If the early week data is positive and the market hasn't moved very far up, I will anxiously watch Thursday's data...if that data is positive i will consider a small position of May Calls for a quick pop and then watch for my entry into the C wave of 2.
Question: IF we have gotten to wave 5 and this is 2 of 5...is there anything in EW theory that indicates that a 2 wave SHOULN'T be a major correction?

carl



To: RWS who wrote (17358)4/26/1998 8:22:00 PM
From: ratan lal  Respond to of 94695
 
RWS

I am a little confused.

You have SPX May puts.

You expect the SPX to go not lower than 1095 tomorrow but then head up towards 1115.

Q? - Why would you not sell your puts (and buy calls or stay out till SPX about 1115 adn then buy puts again for major drop in wave 3 down to 1080 or lower) ??

ratan



To: RWS who wrote (17358)4/26/1998 9:09:00 PM
From: Bull RidaH  Respond to of 94695
 
Hi RWS,

I reviewed the basis of your current wave count, and realize where we differ is the view of the market action from 3/20 to 4/6. The main reason I was very much on guard for the prior set of impulse waves higher to end on 3/20 was due to 5 levels of impulse waves which were all scheduled to end on that day, and at the 1112 area on the June S&P. I was tracking these waves closely all the way back to the 1/12 beginning of that move, and all my indicators suggests that they did indeed end on 3/20, and the A Wave correction began there.

If you review the price action from 3/20 to 4/1, which is where I believe the 5 waves of A ended, do you notice substantial change from the prior weeks? What confirmed it for me was not only the action during that timeframe, but the fact that Vix rose substantially, and the "diamond" reversal pattern formed during that time as well, giving clear signs on where to expect the C Wave down to begin after the B wave higher.

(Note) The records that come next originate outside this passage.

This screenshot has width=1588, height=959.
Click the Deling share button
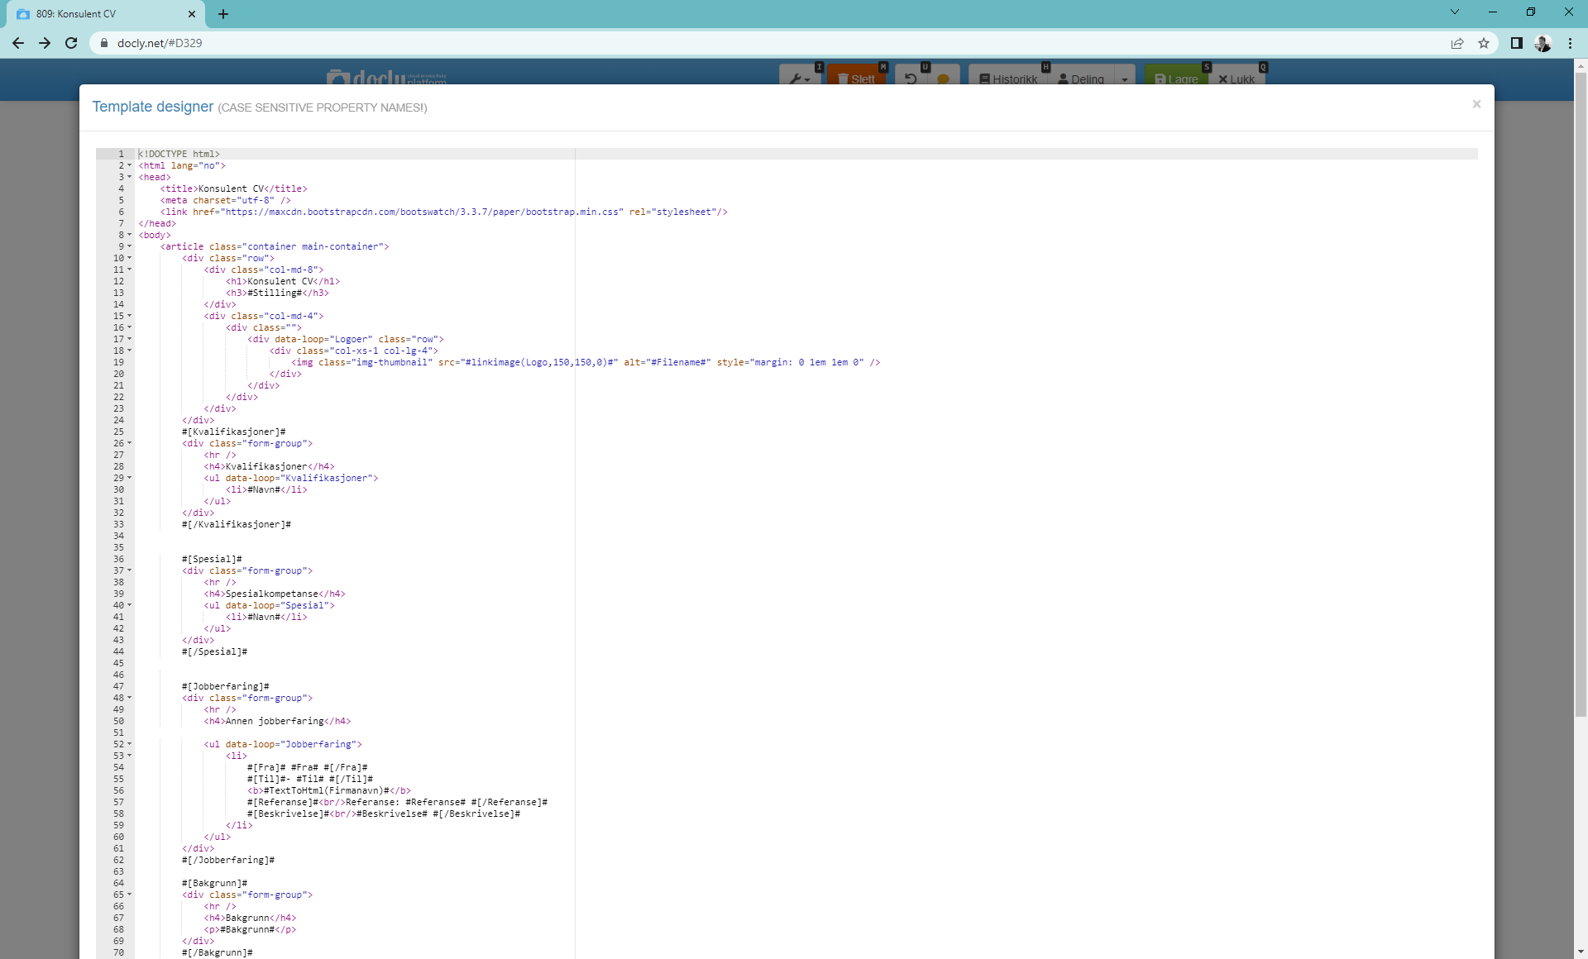pos(1081,79)
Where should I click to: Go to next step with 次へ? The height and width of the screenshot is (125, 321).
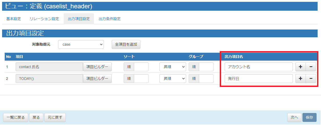click(294, 117)
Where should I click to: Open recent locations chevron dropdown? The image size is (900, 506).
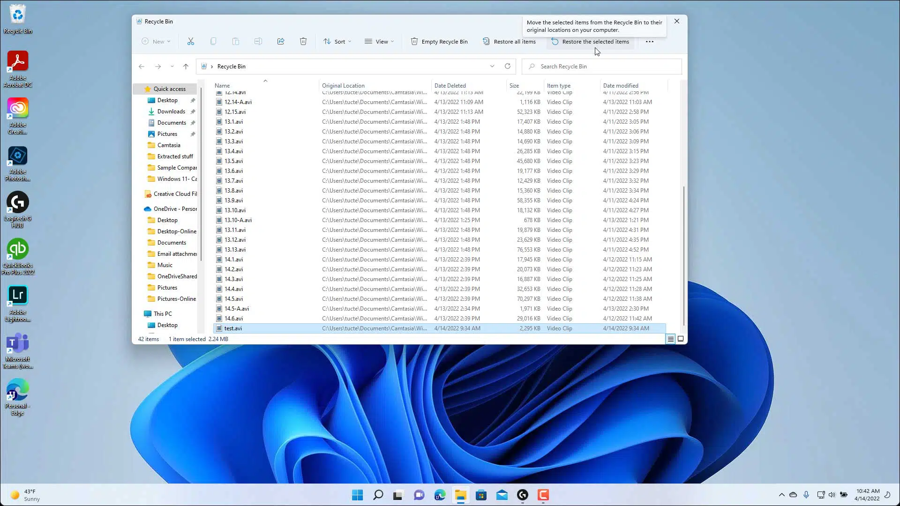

I realize that the price action in this time frame was not your typical A wave price action, and the following C wave decline was certainly atypical, as many including myself painfully recall. But the reason for the ultimate "sideways" correction that lasted from 3/20 to 4/16 can be found in Elliott's theory, which I should have placed in the forefront of my mind: The theory of Alternation, which states that if 2nd wave corrections are sharp, then the 4th wave correction is usually sideways, and vice-versa.

The 2nd wave correction that lasted from Dec. 8th '97 to Jan. 12th '98 was extremely sharp, taking the SPX from the 980's to the 912 area. Thus, what should I have been expecting for the wave 4 correction that I firmly believe completed on 4/16? Sideways!!

The reason my opinion was for substantially lower prices was due to the size of the unretraced move from Jan.12th to March 20th, plus the size of the patterns that had formed that would have propelled prices sharply lower had they been activated (by breaking 1105, the infamous neckline of the head & shoulders pattern). In retrospect, I should have expected that area to hold based on the theory of alternation, and refrained from position agressively for a down move until it did. Won't make that mistake again.

Even in my scenario, you're fine holding puts through Wednesday, but I'd be vigilantly looking for bottoming action in that timeframe, especially if 1100 is not taken out by then.